INDIA
Police arrest 12 at film fest
Twelve people have been arrested for not standing while the national anthem was being played at an international film festival, police said yesterday. The arrests on Monday follow a ruling by the Supreme Court last month that said the anthem must be played before every film screening in the country, accompanied by a visual of the national flag, and that audiences must stand. The court said the rule was aimed at instilling a sense of patriotism. The 12 people were arrested in two separate incidents at the film festival, said Anil Kumar, inspector of police in Thiruvananthapuram, state capital of Kerala, where the festival is being held. They were released on bail. Volunteers at the International Film Festival of Kerala complained to police that the 12 refused to stand, despite repeated requests, Kumar said.
AUSTRALIA
Davis gets 40-year sentence
A staff member at a nursing home was yesterday sentenced to 40 years in prison for murdering two residents and attempting to murder a third with insulin injections. Garry Steven Davis, 29, was in September convicted by the New South Wales Supreme Court of injecting Gwen Fowler, 83; Ryan Kelly, 80; and Audrey Manuel, 91, at the SummitCare nursing home in Wallsend in October 2013. Manuel survived the injection, but died later of unrelated causes. Justice Robert Allan Hulme yesterday ordered Davis to serve at least 30 years of the 40-year sentence before he can be considered for parole. Hulme said there was no reasonable doubt that Davis injected each victim with an intention to kill, but that his motive remained a mystery. Davis had told police his victims were “not problem residents” and that they were “easy to look after.” Davis’ lawyer, Mark Ramsland, said his client would appeal the convictions.
VENEZUELA
Colombian border sealed
President Nicolas Maduro on Monday ordered the border with Colombia sealed for 72 hours, accusing US-backed “mafias” of conspiring to destabilize his nation’s economy by hoarding bank notes. “I have taken the decision to close the border with Colombia for 72 hours,” he said in a nationally televised address, calling it a “hard,” but “inevitable” choice. The closure came a day after Maduro signed an emergency decree removing Venezuela’s largest bank note, the 100 bolivar bill, from circulation because of what he called a Washington-sponsored plot against his nation’s troubled economy. Maduro said an investigation had found that billions of bolivars, in bills of 100, were stashed away by international mafias, mainly in Colombian cities, but also in Brazil. He said the nation was the victim of a plot to “destabilize” the economy led by a group “contracted by the US Department of the Treasury.” Maduro said authorities had seized 64 million bolivars (US$96,000) from people trying to sneak them back into the nation.

- [EXTRACTED INFORMATION]:
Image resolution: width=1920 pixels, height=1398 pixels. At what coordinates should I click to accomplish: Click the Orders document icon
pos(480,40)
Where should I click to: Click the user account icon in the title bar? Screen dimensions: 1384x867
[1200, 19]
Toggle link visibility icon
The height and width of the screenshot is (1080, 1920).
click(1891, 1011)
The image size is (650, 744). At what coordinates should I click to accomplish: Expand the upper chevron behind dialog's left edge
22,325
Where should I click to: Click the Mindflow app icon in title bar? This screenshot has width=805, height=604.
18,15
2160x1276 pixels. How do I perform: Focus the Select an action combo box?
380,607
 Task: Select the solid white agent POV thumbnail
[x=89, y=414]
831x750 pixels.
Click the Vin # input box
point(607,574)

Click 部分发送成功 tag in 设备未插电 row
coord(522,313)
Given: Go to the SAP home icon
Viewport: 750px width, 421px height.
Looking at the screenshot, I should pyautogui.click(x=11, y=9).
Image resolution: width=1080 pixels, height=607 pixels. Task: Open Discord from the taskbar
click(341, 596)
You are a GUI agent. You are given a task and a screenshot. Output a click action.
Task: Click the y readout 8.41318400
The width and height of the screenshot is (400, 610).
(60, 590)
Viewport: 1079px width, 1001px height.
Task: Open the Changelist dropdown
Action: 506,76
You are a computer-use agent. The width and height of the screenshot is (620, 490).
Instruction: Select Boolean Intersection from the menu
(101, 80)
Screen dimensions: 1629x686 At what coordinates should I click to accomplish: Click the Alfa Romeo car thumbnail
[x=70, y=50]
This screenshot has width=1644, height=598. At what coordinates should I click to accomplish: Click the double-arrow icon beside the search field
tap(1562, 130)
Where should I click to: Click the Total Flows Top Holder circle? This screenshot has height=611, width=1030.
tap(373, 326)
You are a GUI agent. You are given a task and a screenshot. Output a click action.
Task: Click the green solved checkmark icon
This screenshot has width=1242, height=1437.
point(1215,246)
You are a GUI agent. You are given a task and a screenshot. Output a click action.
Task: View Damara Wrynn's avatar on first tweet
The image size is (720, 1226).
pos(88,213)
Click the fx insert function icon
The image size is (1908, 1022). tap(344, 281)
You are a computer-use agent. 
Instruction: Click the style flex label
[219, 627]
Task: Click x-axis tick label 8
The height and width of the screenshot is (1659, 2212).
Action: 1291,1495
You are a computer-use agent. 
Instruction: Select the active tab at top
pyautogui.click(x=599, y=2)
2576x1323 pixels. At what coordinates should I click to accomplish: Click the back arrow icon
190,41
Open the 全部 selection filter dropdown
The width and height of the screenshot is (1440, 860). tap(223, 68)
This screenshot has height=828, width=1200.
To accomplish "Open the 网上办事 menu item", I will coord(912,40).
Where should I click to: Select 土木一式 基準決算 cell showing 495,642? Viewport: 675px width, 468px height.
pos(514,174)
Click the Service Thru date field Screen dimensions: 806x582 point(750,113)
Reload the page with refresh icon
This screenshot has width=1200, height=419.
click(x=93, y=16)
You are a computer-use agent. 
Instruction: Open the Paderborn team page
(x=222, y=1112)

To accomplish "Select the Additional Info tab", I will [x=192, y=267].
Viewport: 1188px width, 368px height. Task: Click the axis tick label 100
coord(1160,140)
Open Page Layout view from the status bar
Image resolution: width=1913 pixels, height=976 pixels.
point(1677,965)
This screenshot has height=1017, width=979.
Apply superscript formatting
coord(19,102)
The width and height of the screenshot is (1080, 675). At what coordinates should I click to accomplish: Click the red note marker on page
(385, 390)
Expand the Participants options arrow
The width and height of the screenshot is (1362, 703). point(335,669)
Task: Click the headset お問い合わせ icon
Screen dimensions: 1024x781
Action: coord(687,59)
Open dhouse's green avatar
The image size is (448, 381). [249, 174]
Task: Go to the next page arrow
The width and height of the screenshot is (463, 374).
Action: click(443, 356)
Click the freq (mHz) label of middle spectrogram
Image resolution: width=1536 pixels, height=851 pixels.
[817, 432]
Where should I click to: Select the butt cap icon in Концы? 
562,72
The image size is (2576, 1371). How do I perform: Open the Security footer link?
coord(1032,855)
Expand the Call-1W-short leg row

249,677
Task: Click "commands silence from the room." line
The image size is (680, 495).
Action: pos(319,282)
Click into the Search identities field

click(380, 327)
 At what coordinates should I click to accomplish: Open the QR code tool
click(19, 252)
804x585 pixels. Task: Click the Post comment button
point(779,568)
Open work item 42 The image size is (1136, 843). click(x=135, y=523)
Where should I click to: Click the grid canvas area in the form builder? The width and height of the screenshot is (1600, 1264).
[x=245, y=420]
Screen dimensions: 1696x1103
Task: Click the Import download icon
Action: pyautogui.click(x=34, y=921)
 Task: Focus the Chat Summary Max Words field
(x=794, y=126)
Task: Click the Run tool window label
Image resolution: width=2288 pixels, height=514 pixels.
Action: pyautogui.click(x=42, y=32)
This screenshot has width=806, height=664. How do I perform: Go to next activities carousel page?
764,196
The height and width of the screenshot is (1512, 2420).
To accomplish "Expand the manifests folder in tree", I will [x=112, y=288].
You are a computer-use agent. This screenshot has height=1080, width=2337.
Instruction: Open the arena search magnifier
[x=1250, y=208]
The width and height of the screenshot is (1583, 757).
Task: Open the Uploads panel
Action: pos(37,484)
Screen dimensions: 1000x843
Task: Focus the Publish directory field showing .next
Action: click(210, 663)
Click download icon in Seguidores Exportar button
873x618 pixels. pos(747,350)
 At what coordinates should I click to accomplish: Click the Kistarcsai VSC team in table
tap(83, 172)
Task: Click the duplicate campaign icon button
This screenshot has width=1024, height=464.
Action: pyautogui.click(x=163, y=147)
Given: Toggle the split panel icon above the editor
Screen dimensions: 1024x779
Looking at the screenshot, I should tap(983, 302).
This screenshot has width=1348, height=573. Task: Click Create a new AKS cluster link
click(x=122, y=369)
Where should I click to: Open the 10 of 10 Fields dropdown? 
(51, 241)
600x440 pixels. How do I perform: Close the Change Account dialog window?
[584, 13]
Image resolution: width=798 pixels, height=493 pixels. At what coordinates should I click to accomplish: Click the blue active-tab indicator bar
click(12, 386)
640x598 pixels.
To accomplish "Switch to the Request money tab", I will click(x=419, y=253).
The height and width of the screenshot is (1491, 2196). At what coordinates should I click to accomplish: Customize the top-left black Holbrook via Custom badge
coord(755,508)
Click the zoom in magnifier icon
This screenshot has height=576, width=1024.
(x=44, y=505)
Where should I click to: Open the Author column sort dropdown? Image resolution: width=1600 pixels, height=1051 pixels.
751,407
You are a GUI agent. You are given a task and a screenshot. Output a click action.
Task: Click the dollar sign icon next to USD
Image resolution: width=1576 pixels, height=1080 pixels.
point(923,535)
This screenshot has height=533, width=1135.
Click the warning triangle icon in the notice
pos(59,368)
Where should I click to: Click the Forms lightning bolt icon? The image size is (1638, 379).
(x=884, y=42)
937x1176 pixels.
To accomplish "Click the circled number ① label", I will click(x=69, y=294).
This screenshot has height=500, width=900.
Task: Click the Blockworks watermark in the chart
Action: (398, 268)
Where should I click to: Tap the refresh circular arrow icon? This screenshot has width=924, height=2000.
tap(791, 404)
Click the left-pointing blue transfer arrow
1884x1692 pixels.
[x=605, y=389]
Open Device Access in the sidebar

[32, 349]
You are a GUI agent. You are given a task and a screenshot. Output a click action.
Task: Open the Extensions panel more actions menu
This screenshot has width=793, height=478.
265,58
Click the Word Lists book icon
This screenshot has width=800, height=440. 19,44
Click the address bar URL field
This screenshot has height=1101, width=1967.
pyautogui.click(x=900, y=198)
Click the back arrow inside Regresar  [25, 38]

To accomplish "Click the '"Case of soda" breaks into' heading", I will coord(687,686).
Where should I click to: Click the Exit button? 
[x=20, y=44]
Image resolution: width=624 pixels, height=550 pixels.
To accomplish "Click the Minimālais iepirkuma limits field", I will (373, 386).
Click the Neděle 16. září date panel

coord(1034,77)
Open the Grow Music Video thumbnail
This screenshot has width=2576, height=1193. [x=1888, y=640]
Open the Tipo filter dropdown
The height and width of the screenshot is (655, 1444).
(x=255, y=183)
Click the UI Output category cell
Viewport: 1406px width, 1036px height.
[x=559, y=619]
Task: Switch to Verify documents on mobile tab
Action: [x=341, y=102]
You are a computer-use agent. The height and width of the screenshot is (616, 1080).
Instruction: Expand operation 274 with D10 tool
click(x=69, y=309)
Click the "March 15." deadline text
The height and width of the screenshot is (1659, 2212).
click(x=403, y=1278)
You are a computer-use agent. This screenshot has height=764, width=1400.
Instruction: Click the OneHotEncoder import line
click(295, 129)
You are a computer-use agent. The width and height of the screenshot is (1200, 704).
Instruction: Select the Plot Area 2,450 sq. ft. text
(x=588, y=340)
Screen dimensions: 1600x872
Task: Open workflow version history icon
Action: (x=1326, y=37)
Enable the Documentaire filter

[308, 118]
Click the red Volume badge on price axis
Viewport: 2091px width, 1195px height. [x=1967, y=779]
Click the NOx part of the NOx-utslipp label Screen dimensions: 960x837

- [TO DO]:
- a) In the news briefs, how many years must Davis serve before he can be considered for parole?
- b) List every person named in the news briefs.
- c) Extend the world news briefs beyond their last sentence.

- [EXPECTED RESULTS]:
- a) At least 30 years.

- b) Anil Kumar, Garry Steven Davis, Gwen Fowler, Ryan Kelly, Audrey Manuel, Robert Allan Hulme, Mark Ramsland, Nicolas Maduro

- c)
UNITED STATES
Shot UAE man unarmed
Authorities say a United Arab Emirates citizen who fled after causing a crash on the Ohio Turnpike and was fatally shot by police was unarmed. The Ohio Bureau of Criminal Investigation confirmed on Monday that the only weapon found at the scene was the Hudson police officer’s gun. Authorities say Officer Ryan Doran shot 26-year-old Saif Nasser Mubarak Alameri in the head during a struggle in a wooded area near the turnpike on Dec. 4. Alameri was a law student at Case Western Reserve University in Cleveland. His death has been ruled a homicide and Doran has been placed on administrative leave pending the outcome of the investigation.
BRAZIL
Da Silva faces more charges
Federal police have asked prosecutors to charge former president Luiz Inacio Lula da Silva for more crimes in the nation’s widest-ever corruption probe, Globo’s G1 news site reported on Monday. Lula, president from 2003 to 2010 and a possible candidate in the 2018 election, is already a defendant in three criminal probes linked to the so-called Car Wash investigation into large-scale corruption at state-controlled oil company Petrobras. Federal police said he should also be charged for corruption in the acquisition of land for his foundation and the rental of an apartment in the same building where he lives. They allege the expenses were paid by Brazilian engineering firm Odebrecht, G1 said.
GERMANY
Pair really love Christmas
For one couple, putting up the Christmas decorations takes eight long weeks. With about 16,000 baubles needed to be placed on more than 100 Christmas trees, Thomas and Susanne Jeromin’s annual winter wonderland at their house in the small town of Rinteln has become a seasonal labor of love. “We started off with a normal Christmas tree in the living room as you’d expect and then we thought we could put one in the hallway, one in the kitchen, and over the last five years it’s exploded,” Thomas Jeromin said. The Christmas-obsessed couple began decorating the 105m2 of space in their home, 60km southwest of Hannover, in early October, with lights, ornaments and Father Christmas decorations dotted throughout. The Jeromins’ bedroom is the only festive-free zone. “It’s our retreat for when we’ve had enough of Christmas,” Susanne Jeromin said.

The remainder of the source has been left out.